Export of Archive from ArchiveWeb.page does not include 301 redirect

when archiving this particular site, the use of 301 redirects is extensive.

while the archive can be played from the Chrome extension, as the recording appears to retain the links, exporting it to a WARC / WARZ file does not appear to include the redirects. so archives of articles which have multiple pages all become broken links.

1 Like

It sounds like you are using ArchiveWebPage to create the archive? Can you share your WACZ file or the site you are archiving?

Hi, Yes ArchiveWeb extension in Chrome.
For Example,

https://www.dndbeyond.com/sources/basic-rules

Links to different chapters from this main page go to… for example,
Ch. 1: Step-By-Step Characters
https://www.dndbeyond.com/compendium/rules/basic-rules/step-by-step-characters
however that is 301 redirected to
http://www.dndbeyond.com/sources/basic-rules/step-by-step-characters

(I have had a brief look at browsertrix, but i’ll need to do some work on a custom behaviour for the site, and I’m not that competent)
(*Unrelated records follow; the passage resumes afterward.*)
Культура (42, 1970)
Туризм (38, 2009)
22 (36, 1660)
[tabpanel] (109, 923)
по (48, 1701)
Apologies, I am getting intermittent behaviour,

when I posted this in ReplayWeb.Page I was getting every link broken, and I believed that to be due to the redirects.
However, I just deleted the archive from ReplayWeb and reloaded it from the existing wacz file, and the links are working again…
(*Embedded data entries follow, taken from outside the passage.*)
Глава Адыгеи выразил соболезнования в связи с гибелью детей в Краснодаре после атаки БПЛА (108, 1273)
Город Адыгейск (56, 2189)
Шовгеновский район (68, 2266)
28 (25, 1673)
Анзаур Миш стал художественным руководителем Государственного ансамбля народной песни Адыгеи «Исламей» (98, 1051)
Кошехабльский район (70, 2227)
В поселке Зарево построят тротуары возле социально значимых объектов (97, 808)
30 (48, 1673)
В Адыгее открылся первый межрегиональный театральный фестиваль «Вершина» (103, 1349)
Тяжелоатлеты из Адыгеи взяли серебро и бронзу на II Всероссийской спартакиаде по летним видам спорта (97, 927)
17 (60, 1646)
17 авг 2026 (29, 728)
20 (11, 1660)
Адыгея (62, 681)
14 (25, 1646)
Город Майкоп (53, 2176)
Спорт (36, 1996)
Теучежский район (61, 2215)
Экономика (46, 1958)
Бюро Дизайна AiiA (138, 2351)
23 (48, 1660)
An older archive I have in the ReplayWeb is seeing the same broken links issue, but when I deleted it from ReplayWeb and reloaded the wacz file into it the page is loading fine…

Ok so i have looked into this a bit more.

When i have multiple collections open in ReplayWeb, the collections load normall initially and links work as expected.
After some time, and loading other collections, when i return to the earlier collection the links appear broken.
Removing the collection and reloading the warc file restores the normal behaviour.